*WHAT TO DO*.
Your task is to write out the entire listing exactly, omitting its pictures.

[GIVEN DATA]

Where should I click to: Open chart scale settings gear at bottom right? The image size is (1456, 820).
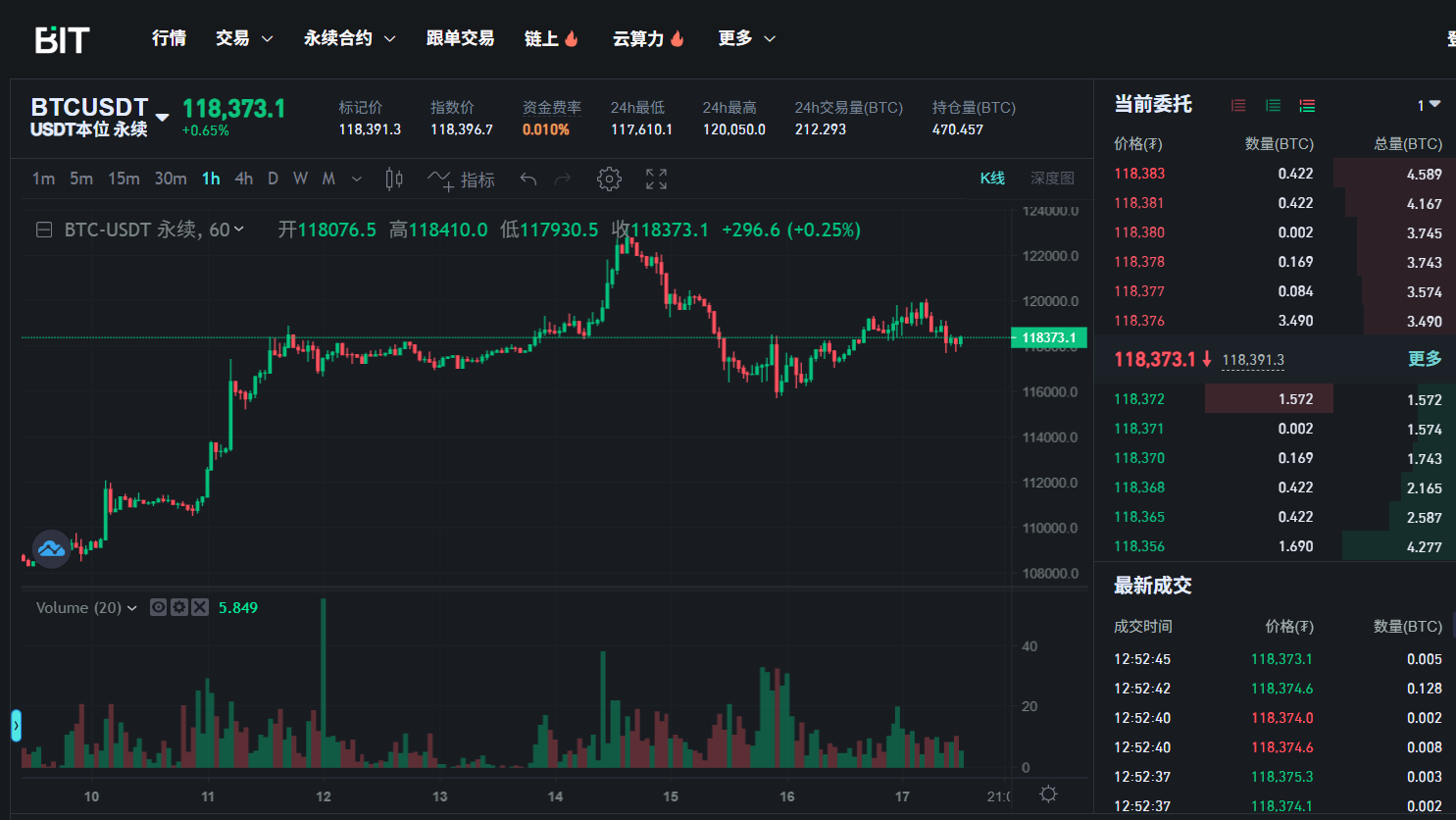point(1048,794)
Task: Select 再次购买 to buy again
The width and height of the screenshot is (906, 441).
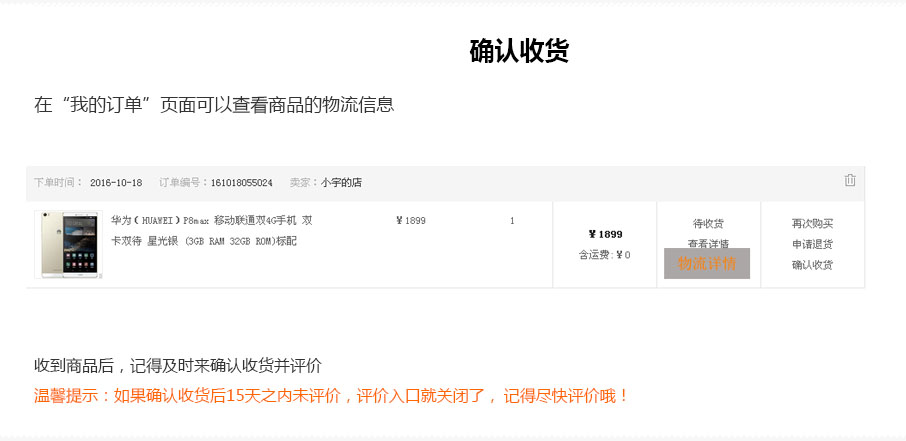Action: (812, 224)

[/GIVEN DATA]

*WRITTEN ANSWER*.
Where should I click to: Open chart scale settings gear at bottom right? The image size is (1456, 820).
point(1048,794)
Task: Select 再次购买 to buy again
The width and height of the screenshot is (906, 441).
Action: (812, 224)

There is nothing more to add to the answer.